Volume 7 Supplement 1
Synovial monocytes mediate Rap1-dependent oxidative stress in rheumatoid arthritis T lymphocytes
© BioMed Central Ltd 2005
Received: 11 January 2005
Published: 17 February 2005
Transient production of reactive oxygen species (ROS) plays an important role in optimizing transcriptional and proliferative responses to T-cell receptor signaling. Conversely, chronic oxidative stress leads to mitogenic hyporesponsiveness and enhanced transcription of inflammatory gene products. It has recently been demonstrated that constitutive activation of the small GTPase Ras and simultaneous inhibition of Rap1 in synovial fluid (SF) T cells results in high intracellular ROS production, which is thought to underlie many of the functional abnormalities observed in these cells in rheumatoid arthritis.
To identify the factor(s) responsible for modulation of intracellular ROS production in synovial T lymphocytes.
Purified rheumatoid arthritis peripheral blood (PB) T cells were incubated in the presence of different cytokines, in 50% autologous SF, or with autologous SF monocytes for 72 hours. Activation status of Ras and Rap1 GTPases were determined using activation-specific probes for these GTPases. Oxidation of the dye DCF by FACS analysis was used to measure intracellular ROS production.

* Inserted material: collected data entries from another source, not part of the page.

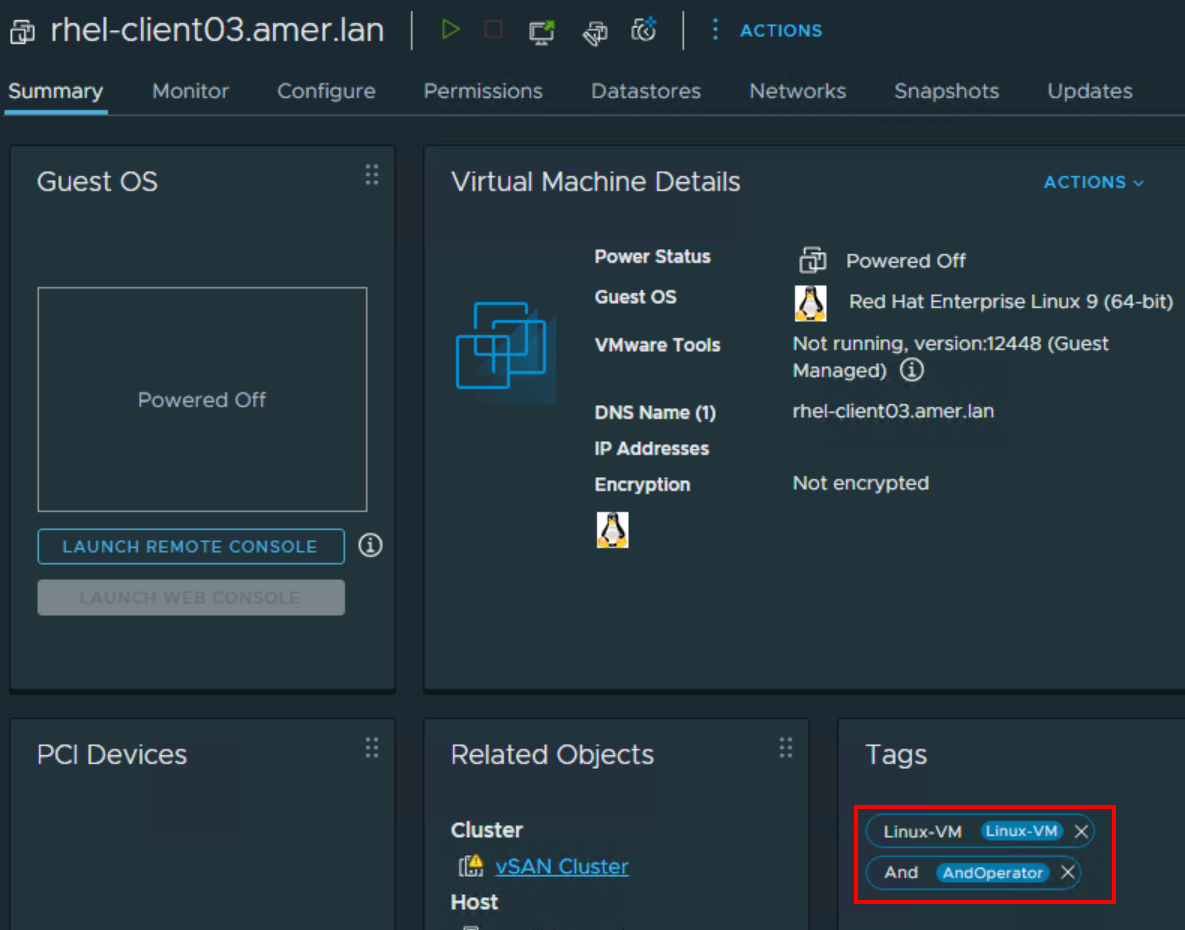1185x930 pixels.
Task: Open the vertical three-dot actions menu
Action: 715,30
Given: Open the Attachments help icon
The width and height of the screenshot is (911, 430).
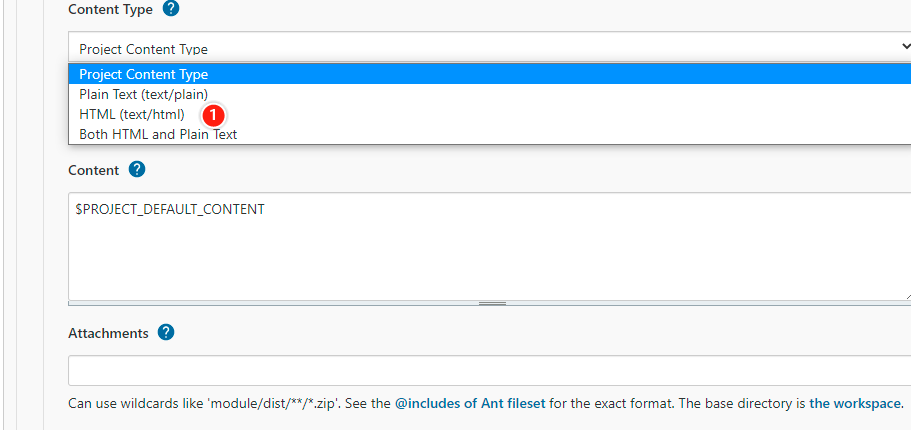Looking at the screenshot, I should pyautogui.click(x=166, y=332).
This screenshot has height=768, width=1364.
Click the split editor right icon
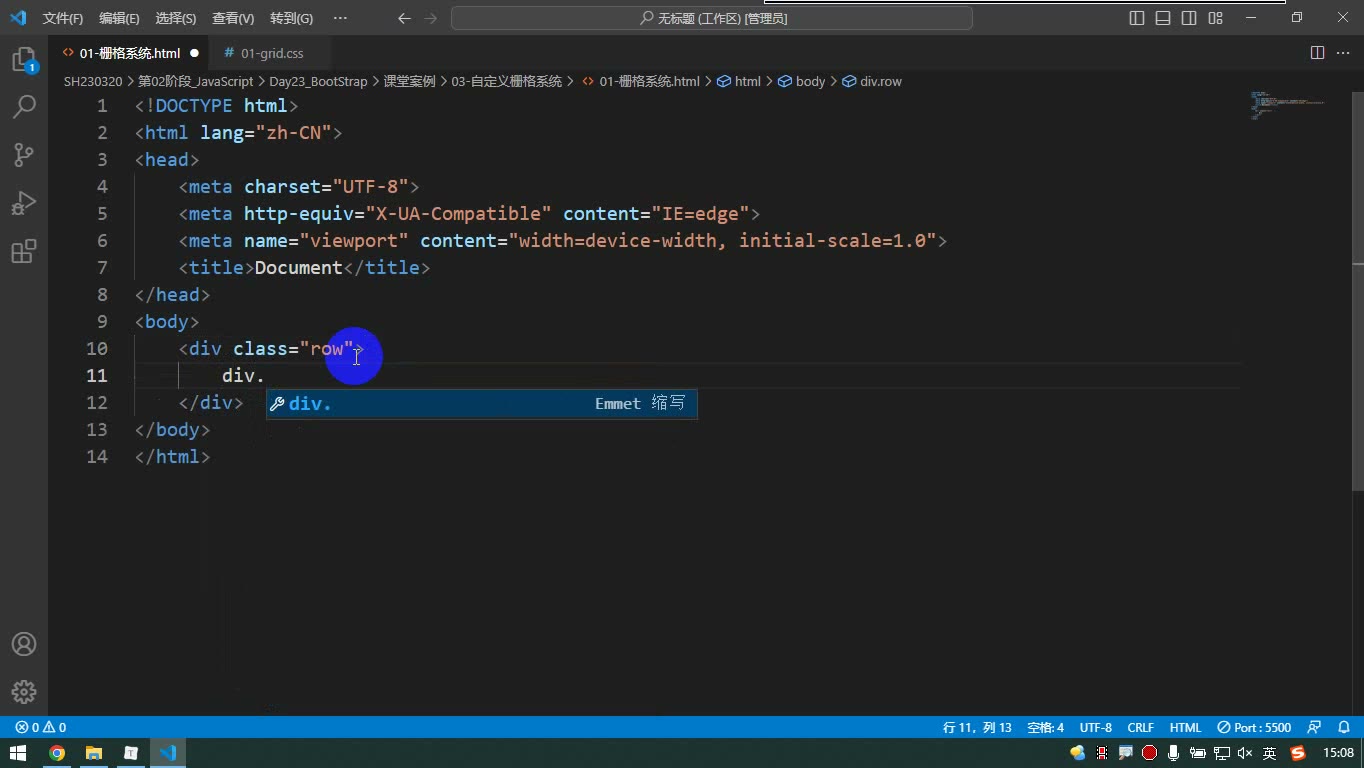[1317, 53]
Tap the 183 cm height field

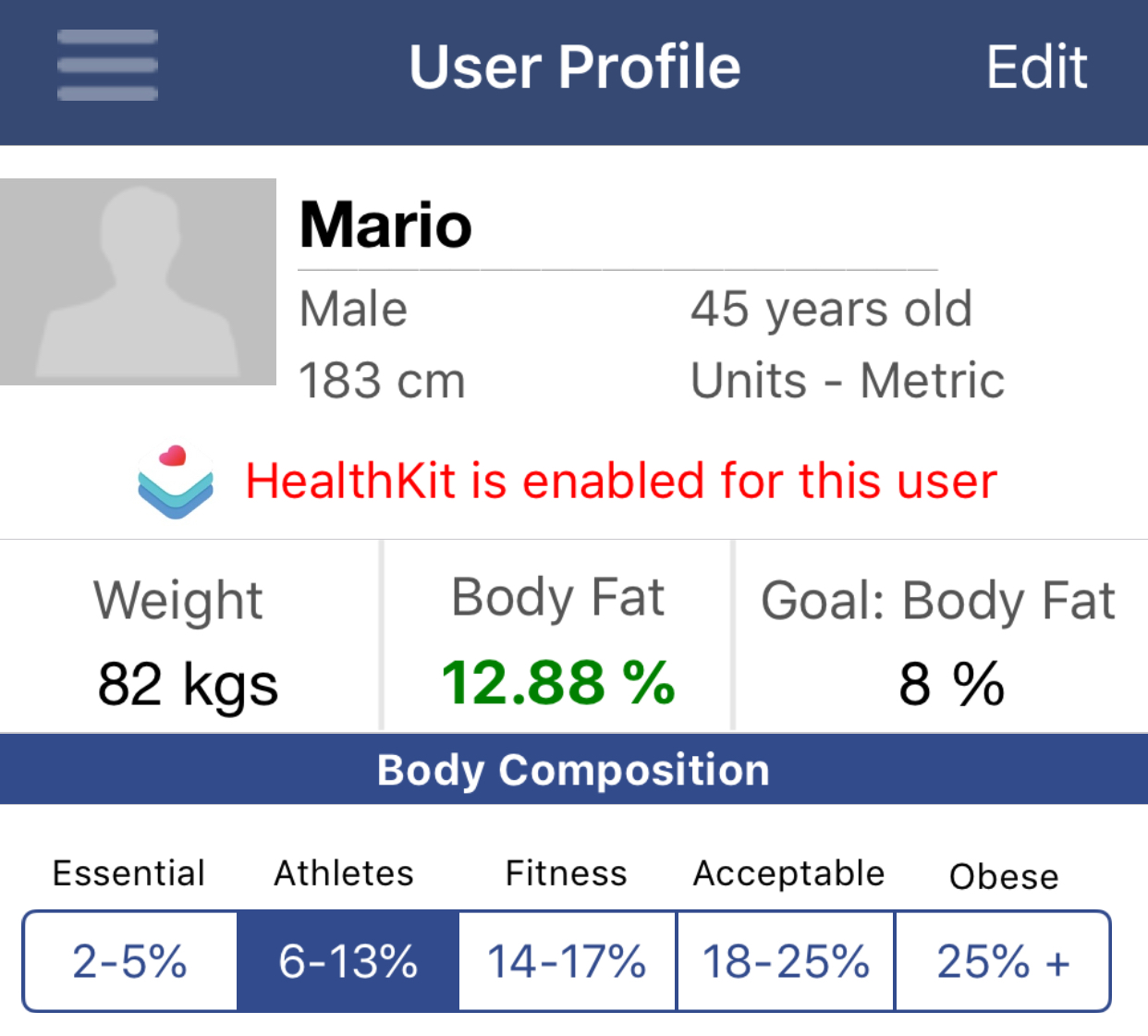pos(382,381)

Chronic stimulation of PB T cells for 72 hours with tumor necrosis factor alpha (TNF-α) or 50% autologous SF resulted in a slight increase in basal ROS production, but did not increase intracellular ROS production to levels found in SF T cells. Exposure of PB T cells to SF (but not PB) monocytes for 72 hours, however, led to a strong increase in ROS production in PB T cells, comparable with ROS levels in SF T cells. Moreover, similar Rap1 inhibition as found in SF T cells were observed in PB T cells after exposure to SF monocytes. To demonstrate that the inhibition of Rap1 is critical in the subsequent increase in ROS production, PB T cells were nucleofected with the constitutive active isoform of Rap1 (RapV12). In RapV12 nucleofected PB T cells the SF monocyte-induced ROS production was prevented. Cell–cell contact is critical, since in PB T cells separated from SF monocytes by a transwell membrane, the inhibition of Rap1 was relieved, concomitant with an absence in excess ROS production. Additionally, we found that addition of 10 μg/ml recombinant CTLA-4-Ig fusion protein also prevented oxidative stress in PB T cells exposed to SF monocytes, which suggested a central role for CD28. PB T cells were therefore stimulated with TNF-α, interferon gamma, IL-1β, or transforming growth factor beta, in the presence or absence of anti-CD28. Here we found that stimulation with anti CD28 by itself was sufficient to induce Rap1 inhibition and induce a moderate increase in ROS production. Co-incubation of PB T cells with TNF-α strongly enhanced the intracellular ROS production.
In vitro exposure of PB T cells from rheumatoid arthritis patients to synovial monocytes leads to a strong increase in intracellular ROS production. This is mediated by simultaneous Ras activation and inhibition of Rap1. Where Ras can be activated by a variety of stimuli, Rap1 inhibition is induced by SF monocytes through CD28 costimulatory signaling.